The headcount reductions are part of an overall plan to lower spending by about 1% for 2020, officials told analysts on the company’s fourth-quarter earnings call. In all, the firm reported $8.9 billion in expenses last year, down 1% from 2018.
“We see a path to continued and ongoing expense management, certainly through 2020,” CEO Ron O’Hanley said on the call. The company has a lot more to do to implement automation and process improvements across the organization, he said.
State Street is working to moderate its technology spending. However, the firm intends to continue investing in high-growth areas, such as its Charles River Development front-office technology business.
State Street took a $110 million “repositioning charge” in the fourth quarter associated with its 2020 plans. Of that, $98 million is related to severance and employee expenses, the earnings report shows. The remaining $12 million is tied to real estate.
Global headcount at the Boston-based custodian has dropped for four straight quarters.

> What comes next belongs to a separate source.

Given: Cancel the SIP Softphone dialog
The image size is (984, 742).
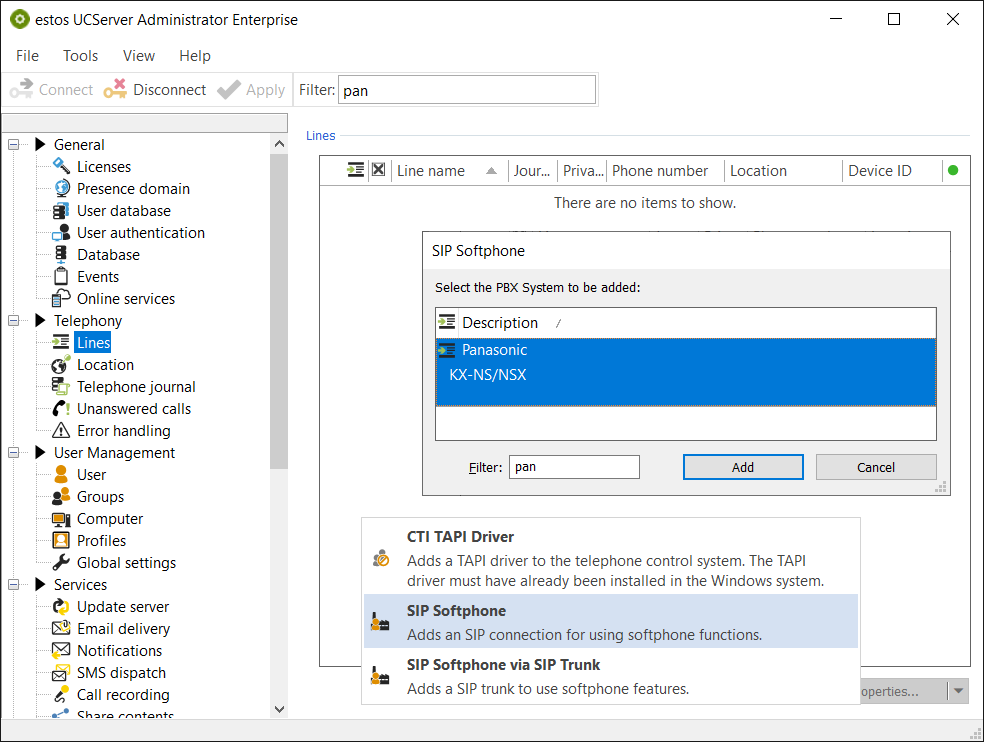Looking at the screenshot, I should [875, 467].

Before that, staff count rose for several years, despite rounds of layoffs. While the number of employees based in high-cost locations dropped by 3,400 during 2019, the firm apparently staffed up elsewhere. Firmwide headcount fell by 1,000, the company noted in its press release.
The 3,400 job cuts were more than double the firm’s initial projections. Last January, the company’s cost-cutting plan indicated that 1,500 such positions would be eliminated. And just a month ago, the firm said it was on track to cut 2,300 jobs in 2019.
The firm has eliminated positions in the United States, United Kingdom and other expensive locales, and shifted some of those roles to operating centers in China, India, Poland and elsewhere, executives have said.
Additional job cuts are expected to be a major force in driving down the firm’s gross expenses by up to 5% in 2020, CFO Eric Aboaf said on Friday’s call. But the company also expects to invest about 3% to 4% of that savings into Charles River, technology infrastructure, and bringing in new clients or business.